* **PROBLEM DETAILS**
Read the records below and copy each line that contains "agent".

*** MATERIAL SUPPLIED ***

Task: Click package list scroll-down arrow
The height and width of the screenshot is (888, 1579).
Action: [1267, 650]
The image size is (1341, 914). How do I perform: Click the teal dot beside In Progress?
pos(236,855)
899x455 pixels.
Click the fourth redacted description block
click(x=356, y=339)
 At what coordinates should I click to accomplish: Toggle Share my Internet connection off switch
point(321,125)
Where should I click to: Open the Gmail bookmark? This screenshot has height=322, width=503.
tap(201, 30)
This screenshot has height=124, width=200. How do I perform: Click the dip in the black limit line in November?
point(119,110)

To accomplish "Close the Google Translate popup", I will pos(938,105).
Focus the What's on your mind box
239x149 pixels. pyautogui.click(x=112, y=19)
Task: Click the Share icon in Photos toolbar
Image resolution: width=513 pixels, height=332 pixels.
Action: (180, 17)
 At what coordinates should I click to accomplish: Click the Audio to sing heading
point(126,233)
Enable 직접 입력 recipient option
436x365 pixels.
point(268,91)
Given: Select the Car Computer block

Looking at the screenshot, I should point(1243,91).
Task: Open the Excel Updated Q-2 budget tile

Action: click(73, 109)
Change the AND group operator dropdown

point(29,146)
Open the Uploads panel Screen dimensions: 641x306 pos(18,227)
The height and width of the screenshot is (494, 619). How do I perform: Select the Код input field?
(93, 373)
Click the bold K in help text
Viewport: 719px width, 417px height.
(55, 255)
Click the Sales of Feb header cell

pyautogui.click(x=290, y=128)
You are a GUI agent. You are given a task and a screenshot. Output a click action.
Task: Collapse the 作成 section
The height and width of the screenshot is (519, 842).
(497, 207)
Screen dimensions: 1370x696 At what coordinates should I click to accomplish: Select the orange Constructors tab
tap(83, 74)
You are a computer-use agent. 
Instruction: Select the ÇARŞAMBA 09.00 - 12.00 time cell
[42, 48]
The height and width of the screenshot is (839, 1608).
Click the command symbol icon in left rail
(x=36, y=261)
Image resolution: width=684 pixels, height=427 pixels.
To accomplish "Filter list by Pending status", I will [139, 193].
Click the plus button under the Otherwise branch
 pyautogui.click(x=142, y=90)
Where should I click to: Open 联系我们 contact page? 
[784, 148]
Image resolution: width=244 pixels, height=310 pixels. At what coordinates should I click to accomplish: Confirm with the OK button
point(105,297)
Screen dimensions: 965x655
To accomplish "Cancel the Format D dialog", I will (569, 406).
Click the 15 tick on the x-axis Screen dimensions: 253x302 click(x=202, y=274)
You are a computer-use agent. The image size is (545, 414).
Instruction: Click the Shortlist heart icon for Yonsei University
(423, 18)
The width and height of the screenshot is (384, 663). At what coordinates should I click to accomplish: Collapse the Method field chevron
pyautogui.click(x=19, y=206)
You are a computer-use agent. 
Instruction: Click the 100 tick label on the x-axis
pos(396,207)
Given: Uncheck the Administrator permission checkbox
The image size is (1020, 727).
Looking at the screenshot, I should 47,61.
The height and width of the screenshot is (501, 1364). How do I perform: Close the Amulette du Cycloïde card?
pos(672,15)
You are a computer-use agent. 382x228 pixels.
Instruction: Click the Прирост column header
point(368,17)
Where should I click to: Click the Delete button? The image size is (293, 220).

*** End of MATERIAL SUPPLIED ***

* **OUTPUT FOR THIS EXERCISE**
You are a GUI agent. You are given a task and a screenshot. Output a click action.
You are a computer-use agent. 
You are a computer-use agent. The image size is (545, 414).
You are a computer-use agent. 
You are a computer-use agent. 382x228 pixels.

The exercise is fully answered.